I am running an ANSYS 11.0 contact analysis with plasticity on a LINUX 64-bit machine and am getting the error "oops - nrow, ncol, lpan, lpanel = ..." (see below). Why ??? I have been told that the undocumented command options: BCSOPT,,OPTI and EQSLV,SPARSE,1.0e-5,-1 may help, but EQSLV,,TOLER is not documented for the sparse solver and BCSOPT,,OPTI is not documented at all. What do these options mean?

*** WARNING *** CP = 53790.602 TIME= 09:59:25
There are 10 small equation solver pivot terms.
EQUIL ITER 2 COMPLETED. NEW TRIANG MATRIX. MAX DOF INC= -0.1695E-03
LINE SEARCH PARAMETER = 1.000 SCALED MAX DOF INC = -0.1695E-03
6 CONTACT POINTS HAVE CHANGE OF CONTACT STATUS
FORCE CONVERGENCE VALUE = 21.79 CRITERION= 8.572
MOMENT CONVERGENCE VALUE = 0.3063E-07 CRITERION= 0.5312E-04 <<< CONVERGED

*** WARNING *** CP = 53843.523 TIME= 10:01:02
The calculated reference MOMENT CONVERGENCE VALUE = 1.367118957E-08 is less than 1E-2 a threshold zero, A value of 1E-2 or specified MINREFis used.

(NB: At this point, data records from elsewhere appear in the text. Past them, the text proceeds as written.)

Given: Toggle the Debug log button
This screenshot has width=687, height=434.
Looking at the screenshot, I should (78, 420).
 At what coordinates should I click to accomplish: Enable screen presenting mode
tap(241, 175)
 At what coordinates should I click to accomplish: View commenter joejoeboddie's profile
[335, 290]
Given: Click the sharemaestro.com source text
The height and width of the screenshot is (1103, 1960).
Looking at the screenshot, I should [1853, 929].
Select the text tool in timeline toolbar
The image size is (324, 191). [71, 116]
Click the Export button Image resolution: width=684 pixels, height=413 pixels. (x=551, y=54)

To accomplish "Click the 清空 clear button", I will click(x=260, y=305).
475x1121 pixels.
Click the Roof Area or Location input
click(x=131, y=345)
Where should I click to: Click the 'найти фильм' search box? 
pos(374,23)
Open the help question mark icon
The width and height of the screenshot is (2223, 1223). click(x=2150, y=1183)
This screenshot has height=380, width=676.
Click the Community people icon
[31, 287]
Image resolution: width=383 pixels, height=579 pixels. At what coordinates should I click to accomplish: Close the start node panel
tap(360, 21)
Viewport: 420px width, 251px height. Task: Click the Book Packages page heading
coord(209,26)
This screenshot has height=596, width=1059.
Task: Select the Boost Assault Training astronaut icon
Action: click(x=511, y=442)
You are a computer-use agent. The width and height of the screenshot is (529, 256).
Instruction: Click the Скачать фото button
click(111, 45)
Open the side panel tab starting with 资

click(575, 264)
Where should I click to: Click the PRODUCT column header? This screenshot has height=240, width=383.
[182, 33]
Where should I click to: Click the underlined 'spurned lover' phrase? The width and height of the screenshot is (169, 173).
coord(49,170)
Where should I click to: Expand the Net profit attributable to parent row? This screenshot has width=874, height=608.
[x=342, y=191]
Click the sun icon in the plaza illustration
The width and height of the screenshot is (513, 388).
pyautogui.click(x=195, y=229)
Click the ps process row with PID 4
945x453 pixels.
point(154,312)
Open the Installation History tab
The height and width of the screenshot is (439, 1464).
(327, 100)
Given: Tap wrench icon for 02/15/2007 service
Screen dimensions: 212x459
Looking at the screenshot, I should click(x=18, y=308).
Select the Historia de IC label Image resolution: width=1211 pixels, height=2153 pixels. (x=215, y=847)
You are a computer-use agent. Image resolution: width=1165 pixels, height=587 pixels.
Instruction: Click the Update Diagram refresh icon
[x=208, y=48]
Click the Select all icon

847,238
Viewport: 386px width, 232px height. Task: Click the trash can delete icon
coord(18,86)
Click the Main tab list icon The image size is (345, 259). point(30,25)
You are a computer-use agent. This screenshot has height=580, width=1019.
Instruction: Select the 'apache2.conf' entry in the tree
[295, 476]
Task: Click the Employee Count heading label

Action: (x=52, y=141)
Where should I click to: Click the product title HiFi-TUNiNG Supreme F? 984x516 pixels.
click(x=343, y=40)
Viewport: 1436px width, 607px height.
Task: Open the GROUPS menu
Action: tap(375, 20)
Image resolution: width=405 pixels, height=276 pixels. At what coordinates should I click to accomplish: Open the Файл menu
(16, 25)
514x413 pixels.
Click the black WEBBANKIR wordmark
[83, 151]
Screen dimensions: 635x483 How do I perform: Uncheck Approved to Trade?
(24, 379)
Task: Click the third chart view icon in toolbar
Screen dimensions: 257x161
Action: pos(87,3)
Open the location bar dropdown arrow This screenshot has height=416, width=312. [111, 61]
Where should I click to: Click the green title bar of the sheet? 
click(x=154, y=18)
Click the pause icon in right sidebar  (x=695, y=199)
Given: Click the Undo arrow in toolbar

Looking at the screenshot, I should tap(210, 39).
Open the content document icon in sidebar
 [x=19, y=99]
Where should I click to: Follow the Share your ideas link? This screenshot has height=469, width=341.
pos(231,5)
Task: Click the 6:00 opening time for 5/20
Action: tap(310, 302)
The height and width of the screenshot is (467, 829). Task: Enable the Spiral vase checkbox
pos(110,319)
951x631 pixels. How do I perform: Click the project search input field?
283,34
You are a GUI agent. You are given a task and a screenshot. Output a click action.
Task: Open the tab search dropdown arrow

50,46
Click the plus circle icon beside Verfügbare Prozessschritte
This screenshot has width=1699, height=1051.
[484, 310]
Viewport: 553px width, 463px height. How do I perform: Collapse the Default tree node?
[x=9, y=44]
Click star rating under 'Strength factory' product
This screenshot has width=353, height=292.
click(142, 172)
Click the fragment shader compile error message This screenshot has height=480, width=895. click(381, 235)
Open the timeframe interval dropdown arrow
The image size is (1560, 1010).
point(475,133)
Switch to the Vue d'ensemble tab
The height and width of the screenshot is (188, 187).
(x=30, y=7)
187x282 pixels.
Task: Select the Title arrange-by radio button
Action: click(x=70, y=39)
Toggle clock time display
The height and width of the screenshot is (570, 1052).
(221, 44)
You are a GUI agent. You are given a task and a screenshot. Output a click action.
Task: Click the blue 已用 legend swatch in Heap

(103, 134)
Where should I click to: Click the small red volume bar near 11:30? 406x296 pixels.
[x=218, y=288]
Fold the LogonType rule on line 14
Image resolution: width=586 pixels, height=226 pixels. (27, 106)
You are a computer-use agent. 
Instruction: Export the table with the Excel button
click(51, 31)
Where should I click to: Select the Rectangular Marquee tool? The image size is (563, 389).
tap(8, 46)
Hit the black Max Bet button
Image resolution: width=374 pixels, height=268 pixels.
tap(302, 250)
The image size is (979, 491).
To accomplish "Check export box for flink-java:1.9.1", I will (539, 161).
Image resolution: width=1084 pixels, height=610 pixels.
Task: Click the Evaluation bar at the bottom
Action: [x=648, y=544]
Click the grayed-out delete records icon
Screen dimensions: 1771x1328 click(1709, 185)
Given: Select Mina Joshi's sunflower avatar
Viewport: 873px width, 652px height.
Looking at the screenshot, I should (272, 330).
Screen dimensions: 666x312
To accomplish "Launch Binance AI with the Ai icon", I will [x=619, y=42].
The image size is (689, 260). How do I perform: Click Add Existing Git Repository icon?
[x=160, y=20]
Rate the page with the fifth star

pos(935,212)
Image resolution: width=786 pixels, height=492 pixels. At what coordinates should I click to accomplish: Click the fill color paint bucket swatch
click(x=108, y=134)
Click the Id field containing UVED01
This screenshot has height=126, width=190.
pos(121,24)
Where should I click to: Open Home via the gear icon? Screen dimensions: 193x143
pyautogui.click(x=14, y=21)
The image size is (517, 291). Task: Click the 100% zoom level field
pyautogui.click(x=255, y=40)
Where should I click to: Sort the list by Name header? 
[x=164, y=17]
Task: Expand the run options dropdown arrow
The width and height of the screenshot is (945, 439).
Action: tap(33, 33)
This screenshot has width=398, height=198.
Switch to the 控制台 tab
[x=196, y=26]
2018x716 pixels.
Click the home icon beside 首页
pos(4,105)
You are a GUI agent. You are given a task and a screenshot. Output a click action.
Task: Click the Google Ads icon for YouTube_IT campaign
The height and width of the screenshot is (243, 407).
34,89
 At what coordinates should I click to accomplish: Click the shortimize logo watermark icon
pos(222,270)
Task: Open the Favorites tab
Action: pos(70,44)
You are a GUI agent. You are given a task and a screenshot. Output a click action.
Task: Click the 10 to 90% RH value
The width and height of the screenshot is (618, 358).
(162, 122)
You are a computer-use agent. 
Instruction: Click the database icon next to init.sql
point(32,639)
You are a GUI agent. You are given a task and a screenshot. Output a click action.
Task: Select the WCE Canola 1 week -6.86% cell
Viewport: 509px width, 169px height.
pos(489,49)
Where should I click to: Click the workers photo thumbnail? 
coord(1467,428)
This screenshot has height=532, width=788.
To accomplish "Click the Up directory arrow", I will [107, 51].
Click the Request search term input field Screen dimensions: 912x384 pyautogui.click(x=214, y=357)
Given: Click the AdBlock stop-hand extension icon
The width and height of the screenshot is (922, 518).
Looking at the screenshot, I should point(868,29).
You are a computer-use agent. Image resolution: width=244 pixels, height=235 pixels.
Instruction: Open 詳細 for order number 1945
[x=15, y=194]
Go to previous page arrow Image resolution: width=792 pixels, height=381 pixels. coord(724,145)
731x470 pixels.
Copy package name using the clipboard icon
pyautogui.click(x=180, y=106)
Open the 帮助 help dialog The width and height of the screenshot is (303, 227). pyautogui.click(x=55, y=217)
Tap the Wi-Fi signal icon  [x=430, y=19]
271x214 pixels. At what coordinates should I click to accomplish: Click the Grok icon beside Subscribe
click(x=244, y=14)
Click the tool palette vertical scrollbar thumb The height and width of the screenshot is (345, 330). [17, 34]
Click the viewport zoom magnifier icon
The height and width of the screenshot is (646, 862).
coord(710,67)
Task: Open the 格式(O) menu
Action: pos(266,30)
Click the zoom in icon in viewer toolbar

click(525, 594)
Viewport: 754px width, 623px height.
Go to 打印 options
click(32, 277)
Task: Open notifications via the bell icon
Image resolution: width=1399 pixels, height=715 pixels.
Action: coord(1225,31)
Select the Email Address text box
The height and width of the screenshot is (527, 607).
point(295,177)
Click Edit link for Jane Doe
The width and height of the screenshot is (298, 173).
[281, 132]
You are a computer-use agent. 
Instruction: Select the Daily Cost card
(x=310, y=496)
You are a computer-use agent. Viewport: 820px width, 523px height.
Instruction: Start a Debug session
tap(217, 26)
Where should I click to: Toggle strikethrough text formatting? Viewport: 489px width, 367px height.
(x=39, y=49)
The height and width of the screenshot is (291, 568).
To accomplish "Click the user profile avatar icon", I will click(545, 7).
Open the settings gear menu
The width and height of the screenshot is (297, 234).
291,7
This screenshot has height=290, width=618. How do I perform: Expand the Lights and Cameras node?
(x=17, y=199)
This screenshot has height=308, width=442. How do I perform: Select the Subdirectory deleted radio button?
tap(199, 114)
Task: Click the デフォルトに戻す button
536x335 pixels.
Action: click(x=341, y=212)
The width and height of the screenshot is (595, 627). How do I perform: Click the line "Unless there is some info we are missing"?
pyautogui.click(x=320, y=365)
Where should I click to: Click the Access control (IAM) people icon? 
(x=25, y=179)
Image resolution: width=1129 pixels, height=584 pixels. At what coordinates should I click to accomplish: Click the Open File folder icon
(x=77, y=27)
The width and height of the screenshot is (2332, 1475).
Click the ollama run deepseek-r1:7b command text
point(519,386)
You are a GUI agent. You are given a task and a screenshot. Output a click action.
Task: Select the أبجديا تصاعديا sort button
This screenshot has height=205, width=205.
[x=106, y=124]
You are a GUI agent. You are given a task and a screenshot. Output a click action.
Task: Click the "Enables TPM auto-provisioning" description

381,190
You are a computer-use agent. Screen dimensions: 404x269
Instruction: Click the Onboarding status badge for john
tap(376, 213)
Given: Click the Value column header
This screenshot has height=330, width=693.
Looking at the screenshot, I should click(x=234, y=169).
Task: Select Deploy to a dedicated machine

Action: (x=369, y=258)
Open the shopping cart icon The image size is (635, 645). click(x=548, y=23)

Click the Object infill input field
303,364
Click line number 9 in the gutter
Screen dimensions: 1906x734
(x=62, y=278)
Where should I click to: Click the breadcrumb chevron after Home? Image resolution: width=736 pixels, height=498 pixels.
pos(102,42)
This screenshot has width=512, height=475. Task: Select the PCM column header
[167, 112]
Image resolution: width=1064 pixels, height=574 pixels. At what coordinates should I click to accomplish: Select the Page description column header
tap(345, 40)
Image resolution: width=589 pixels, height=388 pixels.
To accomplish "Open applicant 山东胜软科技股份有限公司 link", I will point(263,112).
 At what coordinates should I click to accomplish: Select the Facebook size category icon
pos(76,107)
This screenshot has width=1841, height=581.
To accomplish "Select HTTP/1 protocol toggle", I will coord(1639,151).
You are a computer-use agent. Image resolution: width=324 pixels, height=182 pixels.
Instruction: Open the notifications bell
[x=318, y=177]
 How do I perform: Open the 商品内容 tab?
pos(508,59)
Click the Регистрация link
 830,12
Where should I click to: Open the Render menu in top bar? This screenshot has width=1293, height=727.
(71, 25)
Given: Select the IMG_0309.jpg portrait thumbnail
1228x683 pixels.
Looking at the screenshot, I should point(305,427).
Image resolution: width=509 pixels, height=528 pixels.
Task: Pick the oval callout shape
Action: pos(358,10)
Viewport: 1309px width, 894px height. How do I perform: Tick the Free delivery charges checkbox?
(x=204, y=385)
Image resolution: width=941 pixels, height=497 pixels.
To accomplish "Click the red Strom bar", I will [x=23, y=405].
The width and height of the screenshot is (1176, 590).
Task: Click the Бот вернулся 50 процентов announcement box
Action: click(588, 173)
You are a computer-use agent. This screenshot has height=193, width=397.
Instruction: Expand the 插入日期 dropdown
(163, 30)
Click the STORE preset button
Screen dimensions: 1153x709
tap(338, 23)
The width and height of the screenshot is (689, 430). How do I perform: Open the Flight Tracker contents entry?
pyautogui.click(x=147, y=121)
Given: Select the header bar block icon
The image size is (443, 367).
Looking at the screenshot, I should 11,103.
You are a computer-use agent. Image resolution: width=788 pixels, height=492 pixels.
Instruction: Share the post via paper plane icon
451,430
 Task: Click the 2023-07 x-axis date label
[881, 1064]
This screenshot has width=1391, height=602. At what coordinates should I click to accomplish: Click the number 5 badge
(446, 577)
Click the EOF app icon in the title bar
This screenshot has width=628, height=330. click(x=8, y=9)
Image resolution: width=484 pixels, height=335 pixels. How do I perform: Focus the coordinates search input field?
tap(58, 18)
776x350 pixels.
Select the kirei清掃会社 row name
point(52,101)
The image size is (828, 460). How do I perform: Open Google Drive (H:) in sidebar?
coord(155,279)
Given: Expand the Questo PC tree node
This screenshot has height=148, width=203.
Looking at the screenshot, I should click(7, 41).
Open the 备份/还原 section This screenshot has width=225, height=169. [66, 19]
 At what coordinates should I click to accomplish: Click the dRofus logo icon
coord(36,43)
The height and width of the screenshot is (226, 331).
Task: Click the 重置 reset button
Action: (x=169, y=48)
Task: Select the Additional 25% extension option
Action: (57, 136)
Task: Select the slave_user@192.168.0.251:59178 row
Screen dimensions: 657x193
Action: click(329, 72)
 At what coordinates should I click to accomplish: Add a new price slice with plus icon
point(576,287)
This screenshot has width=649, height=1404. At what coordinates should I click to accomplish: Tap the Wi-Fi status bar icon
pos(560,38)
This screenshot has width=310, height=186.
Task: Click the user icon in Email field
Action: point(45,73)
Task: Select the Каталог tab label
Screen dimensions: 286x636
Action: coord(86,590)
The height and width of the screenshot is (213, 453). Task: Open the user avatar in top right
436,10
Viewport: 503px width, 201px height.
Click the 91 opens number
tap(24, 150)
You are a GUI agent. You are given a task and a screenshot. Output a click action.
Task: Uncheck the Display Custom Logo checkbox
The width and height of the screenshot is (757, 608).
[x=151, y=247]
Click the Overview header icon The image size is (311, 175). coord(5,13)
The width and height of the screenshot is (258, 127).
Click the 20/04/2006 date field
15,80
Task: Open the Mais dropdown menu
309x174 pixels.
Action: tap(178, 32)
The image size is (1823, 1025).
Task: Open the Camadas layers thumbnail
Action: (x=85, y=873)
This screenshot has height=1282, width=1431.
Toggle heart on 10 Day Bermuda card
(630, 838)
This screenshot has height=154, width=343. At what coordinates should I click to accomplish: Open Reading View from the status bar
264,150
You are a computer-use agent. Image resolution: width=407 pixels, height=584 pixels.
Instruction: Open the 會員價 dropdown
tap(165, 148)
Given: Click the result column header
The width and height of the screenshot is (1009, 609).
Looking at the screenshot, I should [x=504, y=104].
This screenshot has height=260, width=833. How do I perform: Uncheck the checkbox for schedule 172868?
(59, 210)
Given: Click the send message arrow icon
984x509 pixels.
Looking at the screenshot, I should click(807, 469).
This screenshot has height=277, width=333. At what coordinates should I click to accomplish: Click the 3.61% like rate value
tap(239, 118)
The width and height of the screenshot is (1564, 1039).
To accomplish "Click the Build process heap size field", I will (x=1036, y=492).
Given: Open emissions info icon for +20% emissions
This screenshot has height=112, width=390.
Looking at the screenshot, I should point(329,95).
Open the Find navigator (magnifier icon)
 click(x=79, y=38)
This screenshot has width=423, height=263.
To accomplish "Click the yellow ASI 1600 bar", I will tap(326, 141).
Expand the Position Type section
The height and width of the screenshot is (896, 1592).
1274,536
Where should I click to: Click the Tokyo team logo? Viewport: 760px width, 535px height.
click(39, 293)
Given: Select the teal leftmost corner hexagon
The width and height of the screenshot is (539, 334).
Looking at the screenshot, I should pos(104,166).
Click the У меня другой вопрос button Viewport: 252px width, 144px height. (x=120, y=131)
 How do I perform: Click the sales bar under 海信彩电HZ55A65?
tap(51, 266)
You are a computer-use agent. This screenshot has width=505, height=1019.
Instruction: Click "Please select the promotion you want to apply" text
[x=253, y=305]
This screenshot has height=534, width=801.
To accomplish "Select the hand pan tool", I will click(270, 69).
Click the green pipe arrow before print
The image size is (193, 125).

Check results carefully.

oops - nrow, ncol, lpan, lpanel = 9815 58724039642440396423


Development noted that BCSOPT,,OPTI is documented in 12.0 and commented on the error:

This is an internal error message from the original Boeing sparse solver code (not added by ANSYS). It only comes out when a front goes out of core.

The sparse solver slices the matrix into pieces called fronts. Also, the sparse solver has 3 memory modes. Incore means allocate enough memory to hold all fronts in memory, so it does no I/O. Opti means allocate enough memory to hold the biggest front in memory, so it processes one front in memory and writes it to disk. Mini means allocate the least amount of memory and cannot hold the biggest front(s) in memory, so itprocesses most fronts in memory except for the biggest front(s) which are processed out of core and thus this mode does the most amount of I/O.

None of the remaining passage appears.